- SELECTED TEXT:

══════════════════════════════

Aaron Bruce during last year's Elimination Final. Photo: Matt Corby/NEAFL.

Bruce inspired by past in forging own legacy

When Eastlake legend Guy Cannon retired 13 years ago he had accumulated a list of achievements and accolades many would envy, and few would ever match.

Winner of eight senior club best-and-fairests, a Mulrooney Medal and a premiership, Cannon represented Canberra 25 times and served as a captain and coach over an illustrious 18-year senior football career.

When it came time for someone to inherit his famous No.4 guernsey and carry it into a new era, the chosen one was none other than a young 16-year-old Aaron Bruce, who had debuted for Eastlake alongside Cannon a year earlier when he was just 15.

The impressive resume was always going to be hard to live up to but there was one important concept that was never lost on Bruce: creating a legacy.

For the next 13 years Bruce has carried with him a sense of responsibility, honour, pride and passion for Canberra football that is inspiring a whole new generation.

That Bruce will become the NEAFL’s new games record holder on Saturday is a testament to the morals and characteristics that he lives by, and a fitting achievement for a player who’s stuck by through the tough years.

══════════════════════════════

- MATERIAL:
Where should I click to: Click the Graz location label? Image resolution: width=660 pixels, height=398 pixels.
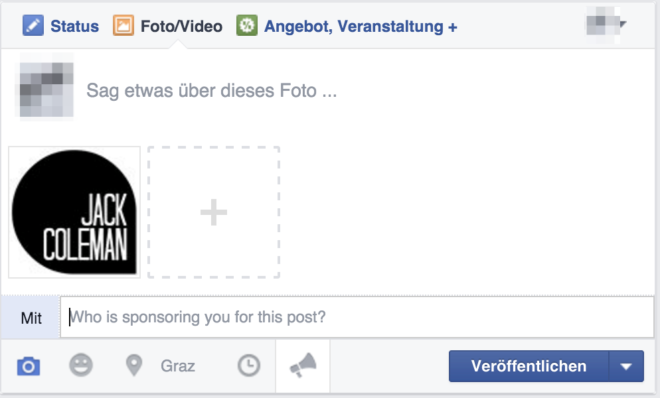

══════════════════════════════

- REQUIRED TASKS:
1. List the qualities that, according to the article on Aaron Bruce, he has carried with him for Canberra football over the past 13 years.
2. In the Aaron Bruce article, how old was Bruce when he debuted for Eastlake?
Answer using only the text about Aaron Bruce.

- FULL ANSWERS:
1. Responsibility, honour, pride and passion.

2. He was 15.